Motorola looks for the "sweet spot" with smaller phones

17 Apr 2013
Google Android

First phones from Google and Motorola to arrive in the second half of the year

Motorola has said rival handset makers are creating phones that are too large, saying its phones with Google will be "just right" in size.

The devices, set to be released later this year, will be the first produced in partnership since Google bought Motorola last year.

Motorola's design chief Jim Wicks said his firm is avoiding Samsung’s strategy of producing larger and larger Android-based phones, instead targeting a size that feels "just right" - although he didn't detail screen sizes.

"Certain people like a large screen," said Wicks in an interview with PC Mag. "But there's a sweet spot for consumers that we're currently exceeding in the market. There are some people that like a big display, but there's also a lot of people that want something that's just about right," he said.

There are some people that like a big display, but there's also a lot of people that want something that's just about right

"I think 'just right' is important, and we're designing so we don't disappoint those people," he said.

Wicks said the two companies were working closely together on the new line of phones, which would feature a stock Android experience, leaving consumers free to populate devices with their own apps.

He said that the first phones will roll out in the second half of this year, though he didn't confirm whether that would include the rumoured Motorola X flagship model.

"From a software and UI perspective, our strategy is to embrace Android and to make it the best expression of Android and Google in the market," he said "It will be the unadulterated version of Android, and I feel really good about our embracing Android and being the best Android experience."

Phones plus

At a separate event, Google CEO Eric Schmidt heaped praise on the new line of products, claiming the upcoming devices as "phenomenal".

"Think of it as phones-plus," he told All Things Digital.

The pair’s united front marks a turnaround from earlier this year, after Google CFO Patrick Pichette said that Motorola’s pre-acquisition device pipeline didn’t "wow by Google standards".

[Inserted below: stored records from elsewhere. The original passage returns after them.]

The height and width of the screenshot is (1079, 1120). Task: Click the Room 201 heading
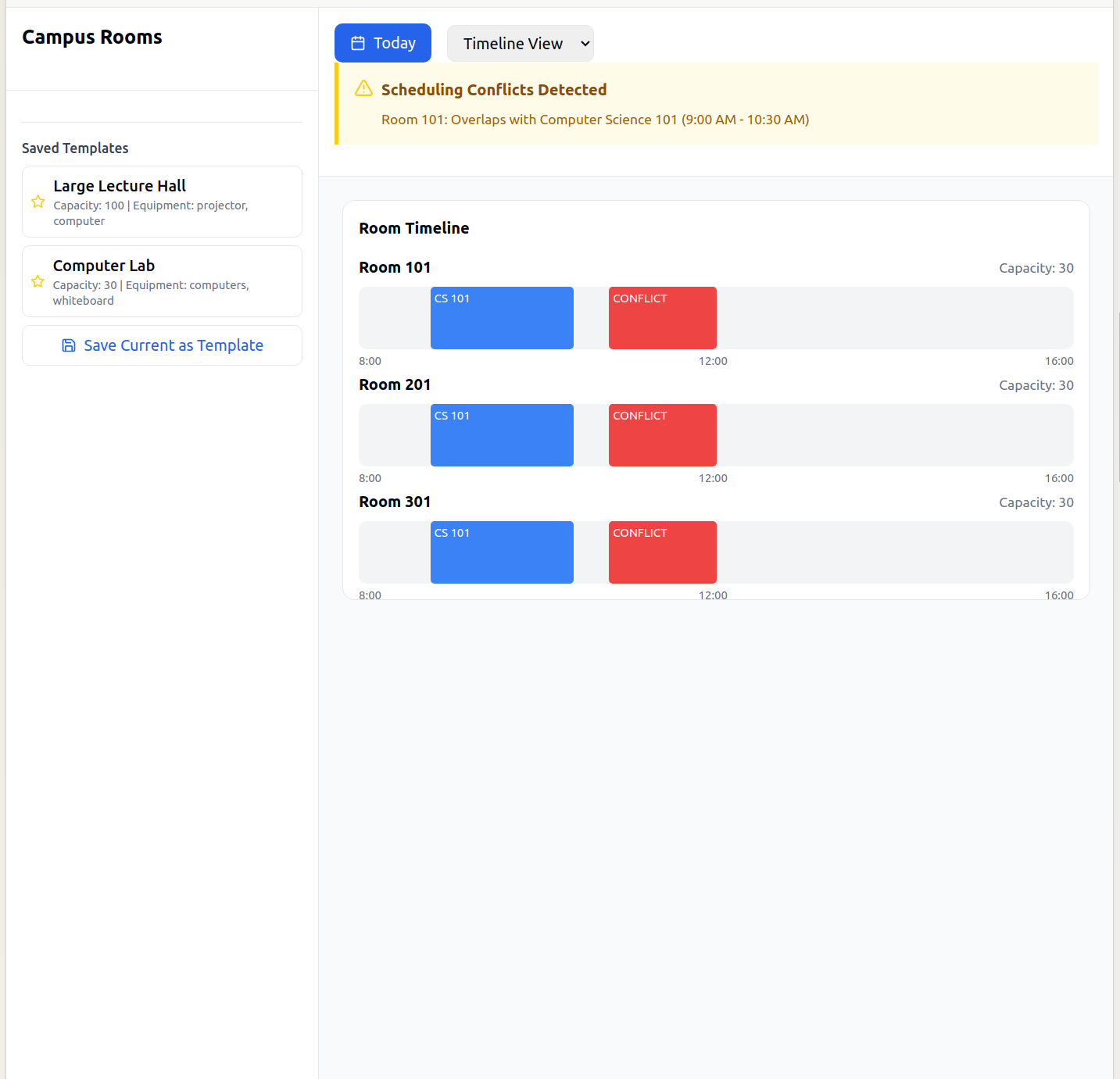[395, 384]
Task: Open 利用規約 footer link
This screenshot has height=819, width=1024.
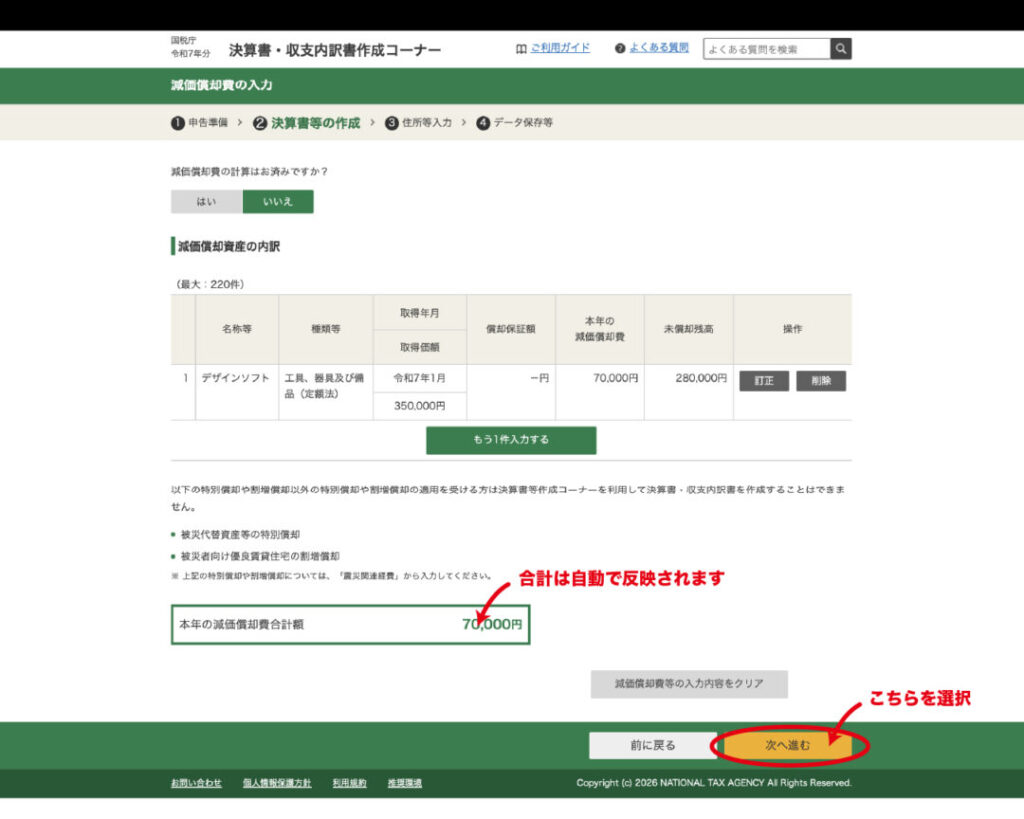Action: (349, 783)
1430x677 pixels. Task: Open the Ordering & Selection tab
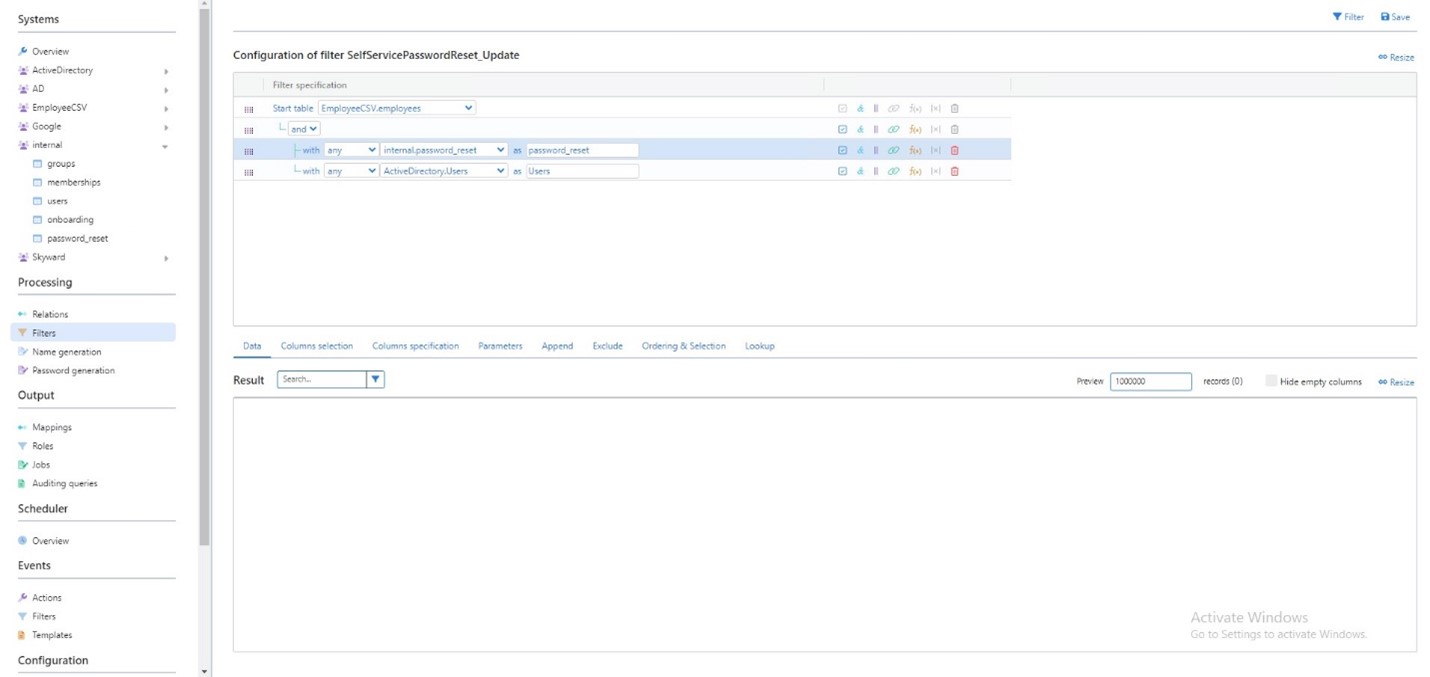[x=683, y=346]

Google completed the $12 billion (£7.8 billion) deal last May, with Motorola’s fate hanging in the balance after analysts speculated the search firm had targeted Motorola’s patents to shore up the Android ecosystem.

A new line of Motorola phones could still act as an insurance policy of sorts, with Google reportedly worried that its biggest manufacturing partner, Samsung, has too much Android market share. The Korean firm ships the majority of Android phones, giving it greater leverage to demand a cut of Google’s mobile ad fees.